Assuming no difference isn't Politically Correct (by which I take it you mean a social lie that nobody actually believes). Really, there are no differences (cf Delusions of Gender http://www.amazon.com/Delusions-Gender-Society-Neurosexism-D...). There is no difference between a woman's brain and a man's. Give two brain scans (fMRIs/MEGs/EEGs etc) to a neuroscientist and they cannot tell which one belongs to which gender.

And people do have qualms saying women are better at empathy. "Women's strengths" justifies sexism and boxing women into specific roles. In the 50's it was keeping women in the kitchen, "because they were naturally better at it and want to do it", now it's empathy and relationships which justifies them having to raise children and doing emotional labor.

Regardless, the article is bad, it makes a false dichotomy.
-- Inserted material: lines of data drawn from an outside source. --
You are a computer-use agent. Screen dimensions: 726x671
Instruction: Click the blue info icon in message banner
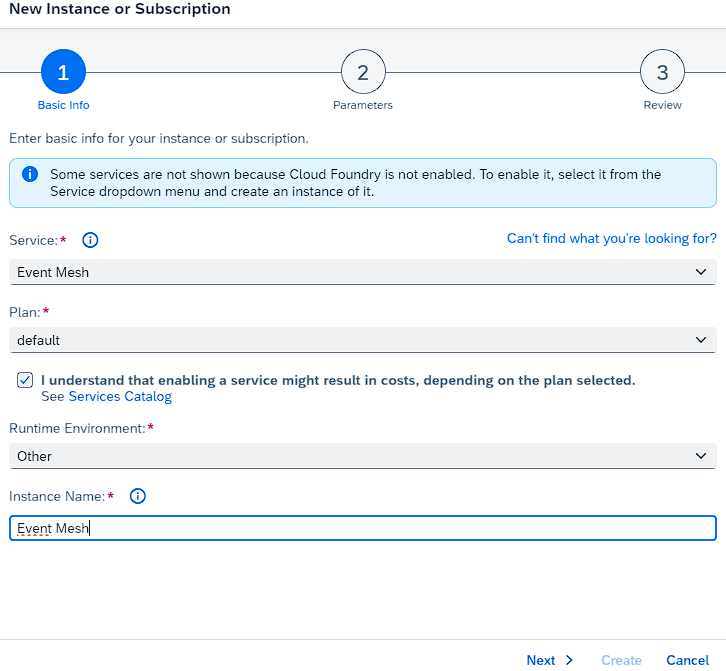pos(30,174)
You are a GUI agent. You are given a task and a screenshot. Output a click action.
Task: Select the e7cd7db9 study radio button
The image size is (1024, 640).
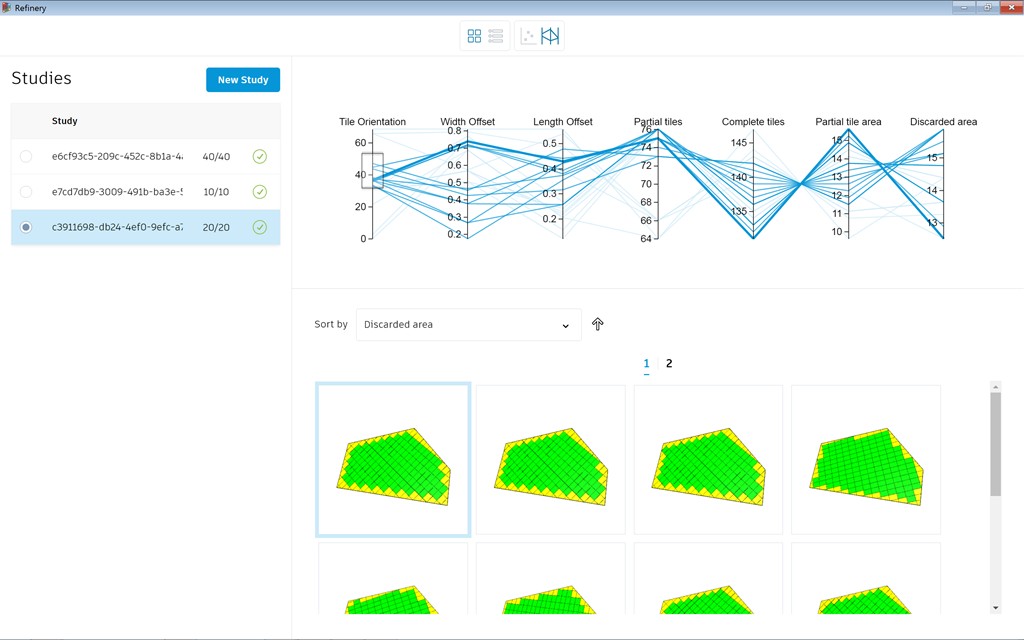pyautogui.click(x=26, y=192)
First, Putnam should increase participation in girls, then it can remove the special women's prize.

xyzzyz
There is no difference between a woman's brain and a man's. Give two brain scans (fMRIs/MEGs/EEGs etc) to a neuroscientist and they cannot tell which one belongs to which gender.

This claim sounded fishy enough to me to warrant more research for sources, and the first Google result was http://en.wikipedia.org/wiki/Neuroscience_of_sex_differences It does seem to clearly contradict your claim. Further research directed me to http://en.wikipedia.org/wiki/Sexually_dimorphic_nucleus http://cercor.oxfordjournals.org/content/11/6/490.abstract Generally, searching for "sexual dimorphism human brain" brings up a lot of results. It seems that you should update your data.
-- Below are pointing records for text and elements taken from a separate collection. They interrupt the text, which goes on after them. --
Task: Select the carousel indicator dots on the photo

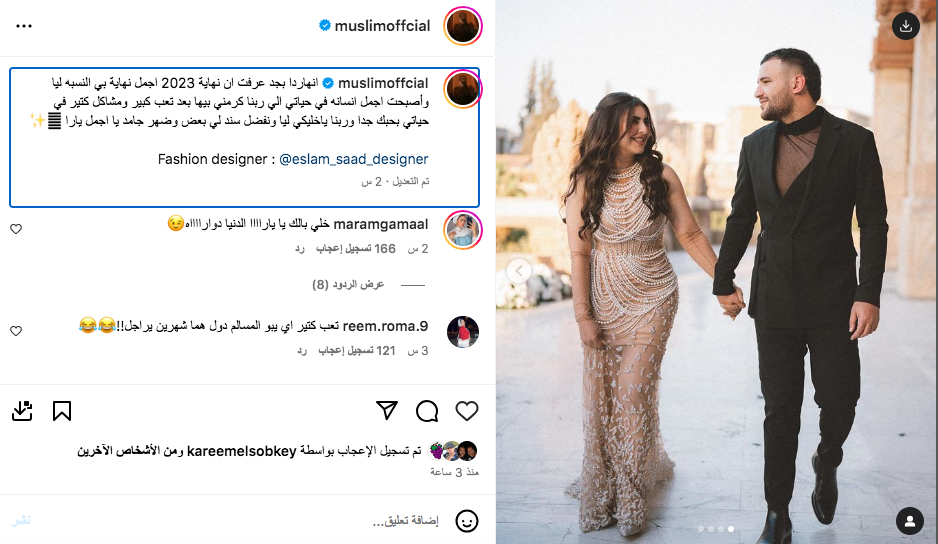Action: tap(716, 529)
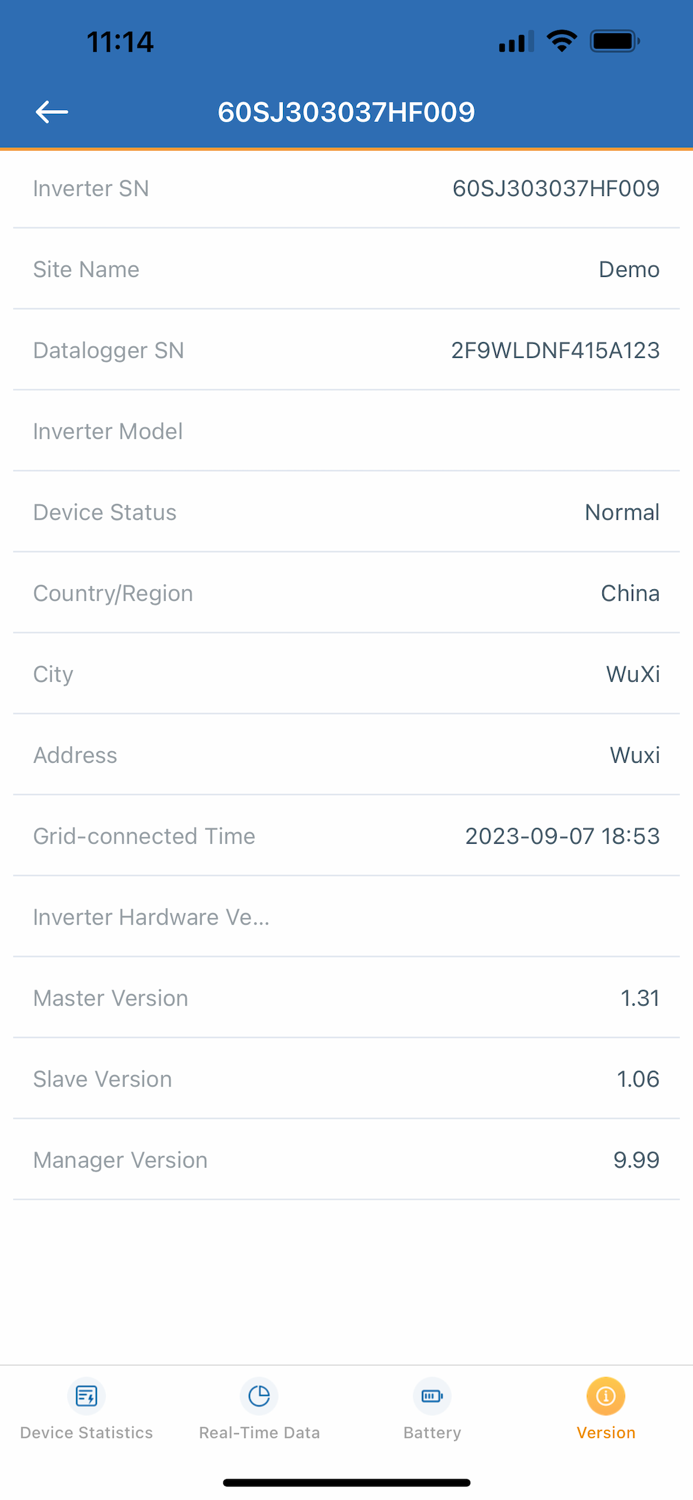Tap the Grid-connected Time 2023-09-07 row
693x1500 pixels.
click(346, 836)
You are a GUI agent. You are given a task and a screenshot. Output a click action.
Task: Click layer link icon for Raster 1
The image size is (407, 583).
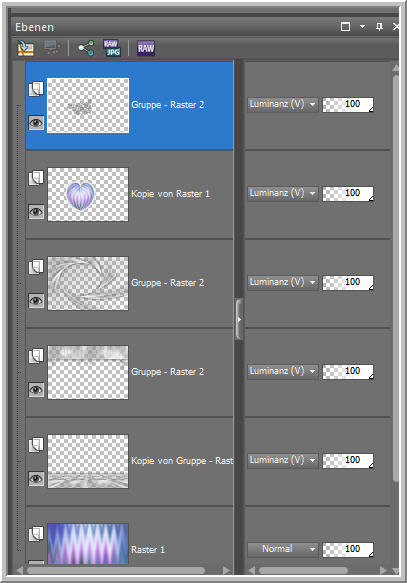coord(36,534)
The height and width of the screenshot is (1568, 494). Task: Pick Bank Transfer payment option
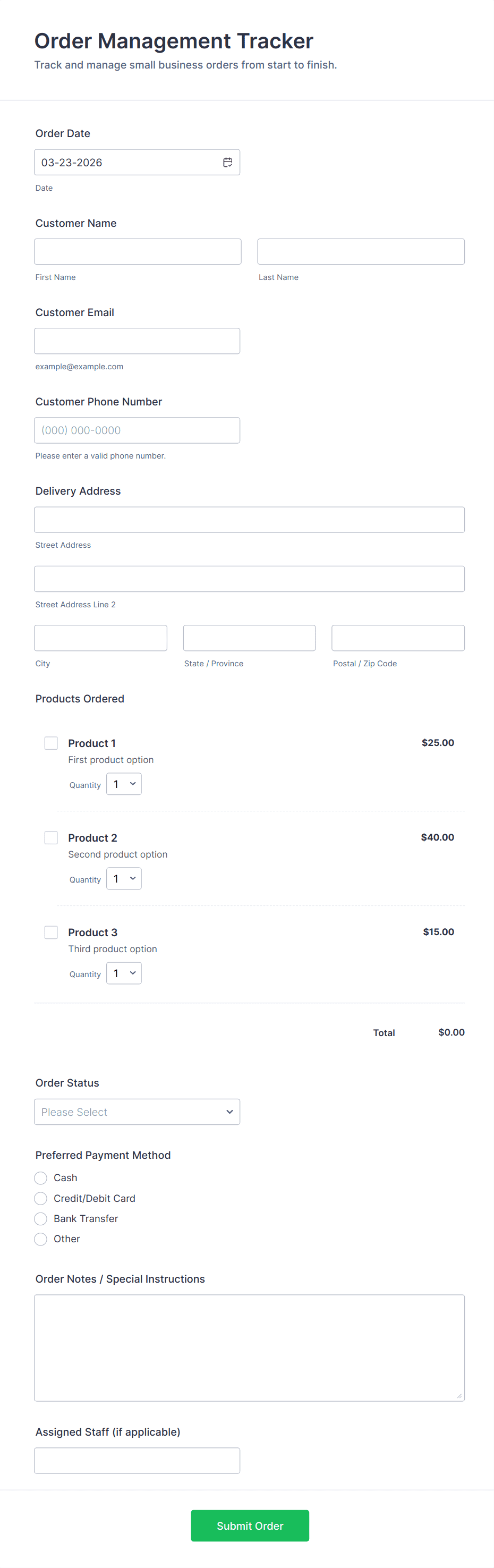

I've read through "The Delusion of Gender"- http://www.amazon.com/Delusions-Gender-Society-Neurosexism-D..., where an Oxford, Cambridge, and UCL-educated Doctor of Psychology wrecks havok through Simon Baron-Cohen and his ilk's research.

It's a little boring, but systematic.

nailer
I'd rather trust a medical doctor to assess medical topics than a psychologist.

And exactly what 'nurture' are in-utero babies - the subject of the testosterone / interest tests - subjected to anyway?

You've read the book. Sum it up for us.

Anyone interested in gender studies and the current understanding of gender ought to read "Delusions of Gender" by Cordelia Fine. It is a fantastically interesting book.